* **DATA TO EXAMINE**:
[Start of section]

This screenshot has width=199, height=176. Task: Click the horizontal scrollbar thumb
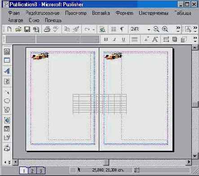[106, 162]
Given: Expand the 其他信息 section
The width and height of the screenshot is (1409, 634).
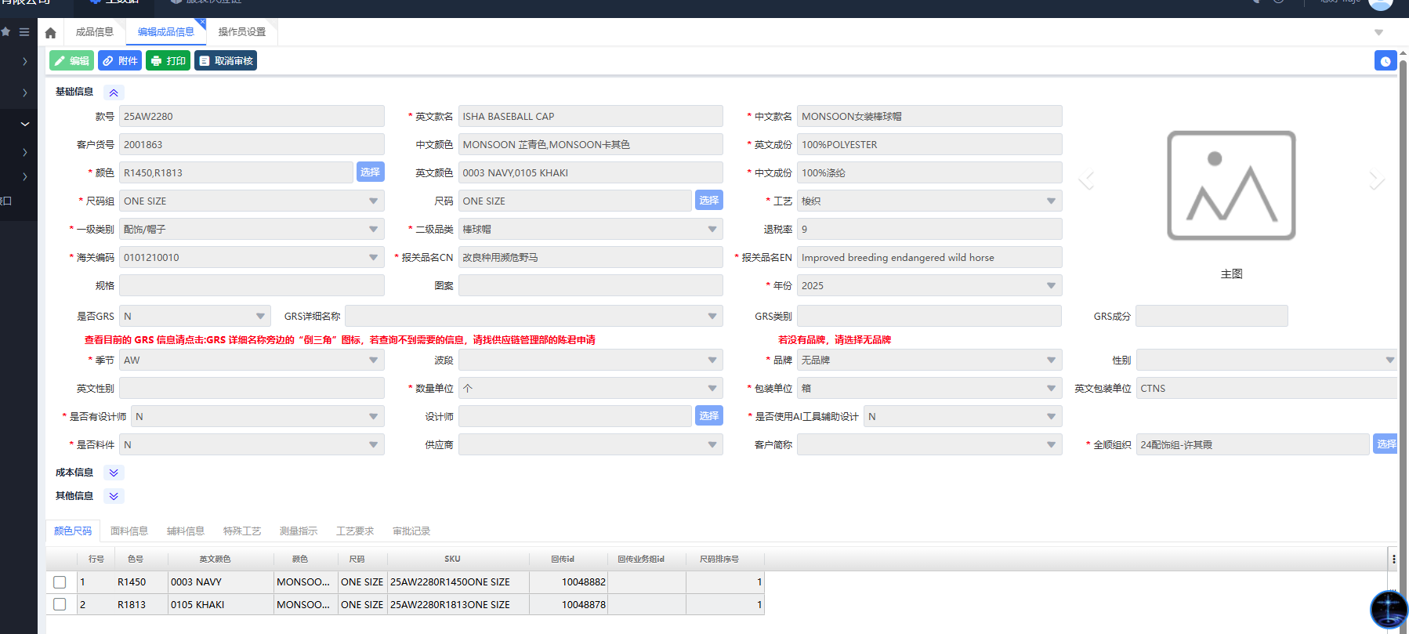Looking at the screenshot, I should click(x=114, y=496).

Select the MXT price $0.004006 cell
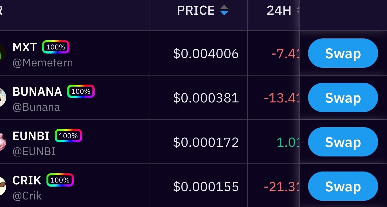[x=206, y=53]
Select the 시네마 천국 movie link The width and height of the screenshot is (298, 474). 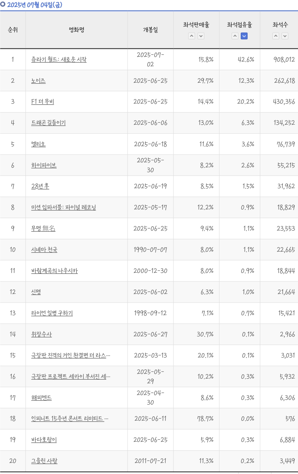pyautogui.click(x=44, y=250)
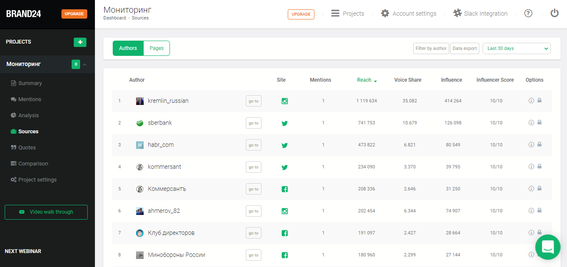567x267 pixels.
Task: Click Instagram icon for kremlin_russian
Action: pos(285,101)
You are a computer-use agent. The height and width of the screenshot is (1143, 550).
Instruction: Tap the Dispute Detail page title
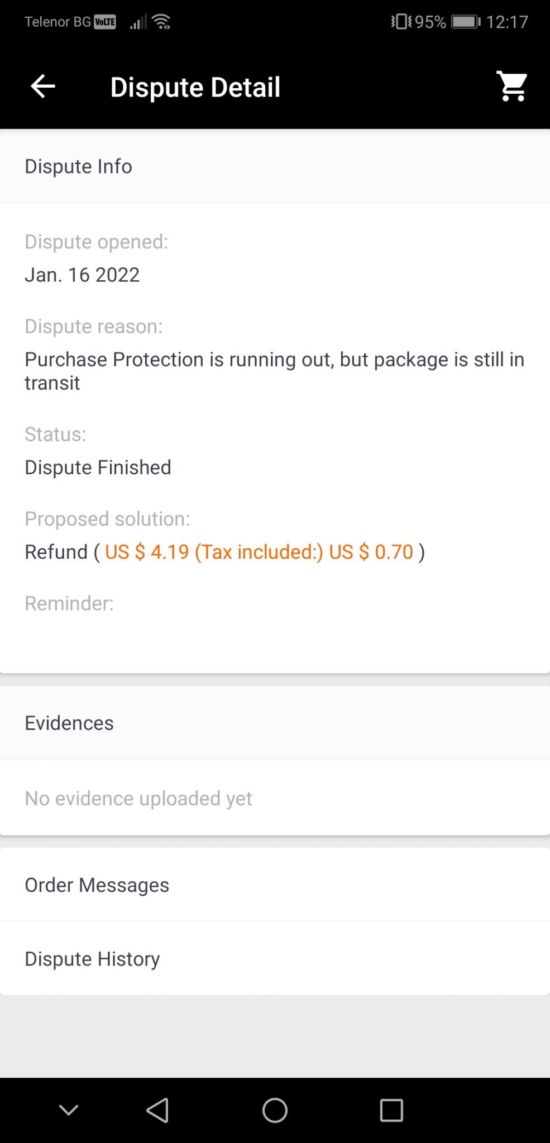(x=195, y=87)
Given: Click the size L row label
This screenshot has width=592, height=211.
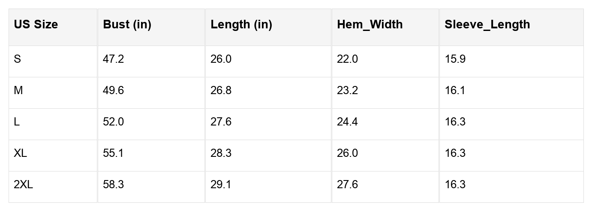Looking at the screenshot, I should (17, 122).
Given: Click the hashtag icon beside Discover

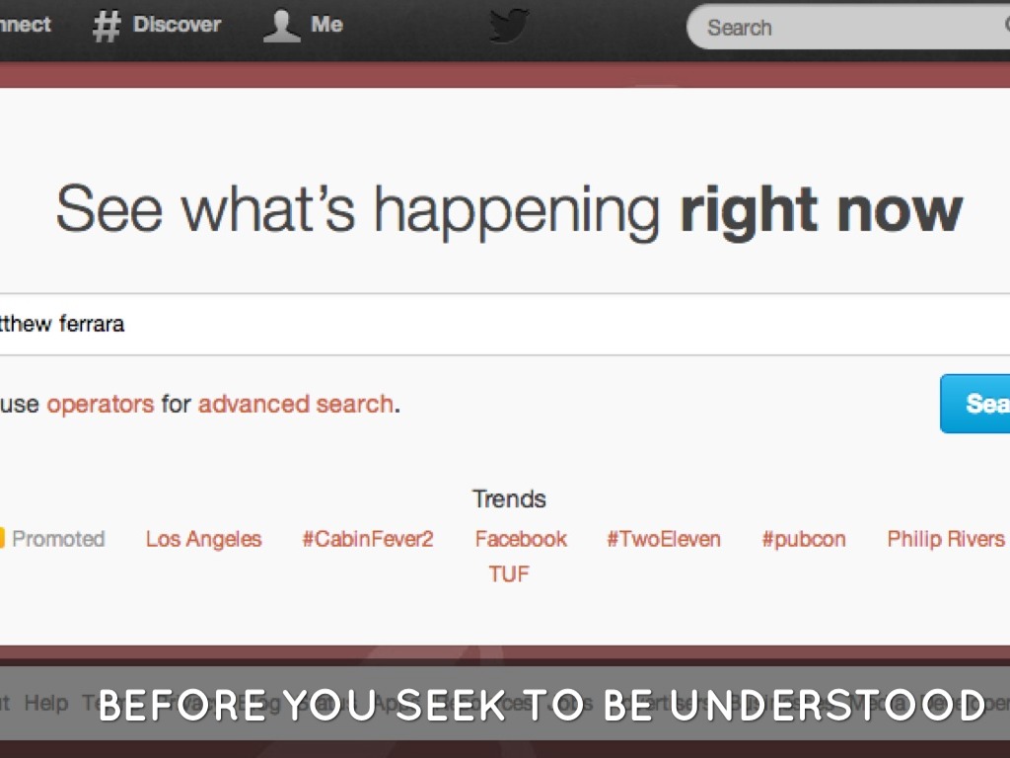Looking at the screenshot, I should pos(106,27).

[End of section]

* **AIM OF THE EXERCISE**:
What is needed is an exact restatement of the lines from the line with "Given: Click the size L row label" through the final line of the data, pictures excluded.

* **RESULT OF THE EXERCISE**:
Given: Click the size L row label
This screenshot has width=592, height=211.
Looking at the screenshot, I should (17, 122).
Given: Click the hashtag icon beside Discover

Looking at the screenshot, I should pos(106,27).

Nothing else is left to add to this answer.